For Kyle Harrison, BloombergNEF’s head of sustainability research, reluctance to push for higher quality is mind-boggling. He says carbon offsets can become an important tool to slow climate change, with the market potentially soaring to a half-trillion dollars per year by 2050. But it will languish without big improvements. “The market today is digging its own grave,” he said.
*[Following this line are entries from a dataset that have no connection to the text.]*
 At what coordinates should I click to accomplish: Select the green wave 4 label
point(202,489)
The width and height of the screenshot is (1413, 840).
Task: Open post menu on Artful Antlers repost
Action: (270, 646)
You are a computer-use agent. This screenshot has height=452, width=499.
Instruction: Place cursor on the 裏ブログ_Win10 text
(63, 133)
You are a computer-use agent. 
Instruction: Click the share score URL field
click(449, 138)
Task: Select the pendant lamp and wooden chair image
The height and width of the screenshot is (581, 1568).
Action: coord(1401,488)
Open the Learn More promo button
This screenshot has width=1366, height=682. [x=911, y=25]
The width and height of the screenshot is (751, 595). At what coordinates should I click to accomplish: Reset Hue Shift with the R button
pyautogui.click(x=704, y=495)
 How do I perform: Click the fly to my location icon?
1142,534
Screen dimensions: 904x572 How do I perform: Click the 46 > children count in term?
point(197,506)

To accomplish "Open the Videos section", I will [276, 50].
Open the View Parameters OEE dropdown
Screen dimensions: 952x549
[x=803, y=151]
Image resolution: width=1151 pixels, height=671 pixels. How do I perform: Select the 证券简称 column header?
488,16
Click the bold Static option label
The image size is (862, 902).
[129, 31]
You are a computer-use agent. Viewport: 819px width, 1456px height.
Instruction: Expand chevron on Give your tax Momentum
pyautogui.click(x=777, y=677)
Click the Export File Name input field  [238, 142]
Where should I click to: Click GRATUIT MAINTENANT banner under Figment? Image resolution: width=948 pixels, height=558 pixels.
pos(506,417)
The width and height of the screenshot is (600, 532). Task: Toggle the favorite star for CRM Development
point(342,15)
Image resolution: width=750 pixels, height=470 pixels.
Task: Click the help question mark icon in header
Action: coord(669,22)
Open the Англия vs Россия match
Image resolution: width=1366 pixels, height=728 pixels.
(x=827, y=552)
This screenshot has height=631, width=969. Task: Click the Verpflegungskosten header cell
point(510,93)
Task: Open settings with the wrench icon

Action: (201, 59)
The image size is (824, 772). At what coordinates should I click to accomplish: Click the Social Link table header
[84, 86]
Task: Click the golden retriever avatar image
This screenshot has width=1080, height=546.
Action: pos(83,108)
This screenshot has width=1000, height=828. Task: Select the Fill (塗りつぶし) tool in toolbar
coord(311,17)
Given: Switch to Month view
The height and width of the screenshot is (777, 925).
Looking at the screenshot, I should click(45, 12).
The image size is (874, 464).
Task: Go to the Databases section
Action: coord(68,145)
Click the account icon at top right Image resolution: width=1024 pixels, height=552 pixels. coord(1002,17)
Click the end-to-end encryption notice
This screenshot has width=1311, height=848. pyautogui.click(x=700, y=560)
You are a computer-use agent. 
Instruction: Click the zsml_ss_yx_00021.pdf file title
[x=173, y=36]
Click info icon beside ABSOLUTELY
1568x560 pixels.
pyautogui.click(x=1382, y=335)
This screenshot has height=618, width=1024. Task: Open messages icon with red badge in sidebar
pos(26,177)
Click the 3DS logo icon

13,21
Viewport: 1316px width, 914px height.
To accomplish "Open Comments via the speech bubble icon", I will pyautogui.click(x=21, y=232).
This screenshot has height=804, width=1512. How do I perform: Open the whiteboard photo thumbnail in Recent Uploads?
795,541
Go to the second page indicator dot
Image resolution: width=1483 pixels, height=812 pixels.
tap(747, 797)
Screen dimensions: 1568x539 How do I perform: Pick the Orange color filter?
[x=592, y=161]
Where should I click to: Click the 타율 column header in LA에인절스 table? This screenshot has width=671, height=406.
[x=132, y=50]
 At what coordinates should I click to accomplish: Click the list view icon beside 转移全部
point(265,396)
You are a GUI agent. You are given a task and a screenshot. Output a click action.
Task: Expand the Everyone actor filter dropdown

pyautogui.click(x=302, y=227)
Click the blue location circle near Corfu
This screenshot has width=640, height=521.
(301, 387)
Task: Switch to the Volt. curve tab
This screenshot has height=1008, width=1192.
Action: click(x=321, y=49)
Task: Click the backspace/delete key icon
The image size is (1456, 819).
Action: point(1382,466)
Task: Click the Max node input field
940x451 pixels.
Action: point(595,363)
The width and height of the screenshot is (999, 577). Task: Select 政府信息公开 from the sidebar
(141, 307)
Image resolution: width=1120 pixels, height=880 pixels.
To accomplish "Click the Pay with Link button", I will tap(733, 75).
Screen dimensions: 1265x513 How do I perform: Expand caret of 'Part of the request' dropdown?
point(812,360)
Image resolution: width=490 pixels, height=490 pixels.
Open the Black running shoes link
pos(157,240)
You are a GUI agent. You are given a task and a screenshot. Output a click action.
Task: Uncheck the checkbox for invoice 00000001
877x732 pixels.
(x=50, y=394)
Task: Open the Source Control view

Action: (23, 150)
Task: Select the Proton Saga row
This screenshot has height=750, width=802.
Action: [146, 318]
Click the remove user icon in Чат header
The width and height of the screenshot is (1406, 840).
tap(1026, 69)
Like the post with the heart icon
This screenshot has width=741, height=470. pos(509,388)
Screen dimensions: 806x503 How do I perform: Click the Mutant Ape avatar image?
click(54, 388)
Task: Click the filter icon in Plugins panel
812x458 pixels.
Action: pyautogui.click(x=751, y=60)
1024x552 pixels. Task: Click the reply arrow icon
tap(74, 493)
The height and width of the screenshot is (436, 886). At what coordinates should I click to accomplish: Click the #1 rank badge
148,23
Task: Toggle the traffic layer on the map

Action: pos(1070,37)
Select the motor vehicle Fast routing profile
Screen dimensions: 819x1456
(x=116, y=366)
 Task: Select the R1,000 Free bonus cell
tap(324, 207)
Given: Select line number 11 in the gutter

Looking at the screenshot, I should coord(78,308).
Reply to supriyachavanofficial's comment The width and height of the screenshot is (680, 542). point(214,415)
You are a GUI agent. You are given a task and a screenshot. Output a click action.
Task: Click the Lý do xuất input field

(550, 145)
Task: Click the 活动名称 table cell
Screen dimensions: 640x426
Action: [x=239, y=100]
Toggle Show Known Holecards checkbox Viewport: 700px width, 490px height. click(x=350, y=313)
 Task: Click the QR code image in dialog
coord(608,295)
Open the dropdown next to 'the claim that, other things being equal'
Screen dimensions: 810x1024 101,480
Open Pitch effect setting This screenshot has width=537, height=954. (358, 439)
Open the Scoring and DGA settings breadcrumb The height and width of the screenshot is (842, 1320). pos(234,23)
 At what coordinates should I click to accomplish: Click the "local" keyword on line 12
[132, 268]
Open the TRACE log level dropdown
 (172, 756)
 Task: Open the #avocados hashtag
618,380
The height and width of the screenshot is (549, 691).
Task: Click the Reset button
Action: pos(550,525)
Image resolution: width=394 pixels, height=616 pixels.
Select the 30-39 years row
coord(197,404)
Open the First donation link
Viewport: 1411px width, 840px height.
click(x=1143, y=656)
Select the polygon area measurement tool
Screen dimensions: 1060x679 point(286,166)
Back at South Pole’s sparsely decorated headquarters in Zurich, company officials paint a much different picture. Climate change can’t be slowed without massive amounts of private capital to help protect forests and slash emissions. Carbon offsets are the best conduit for this case, they argue, and criticizing them will only hinder this urgent task. “We have no more time,” Heuberger said. “This is the last eight or nine years where we can make a difference.”

(Updates 15th paragraph to include Axel Michaelowa’s role at the University of Zurich.)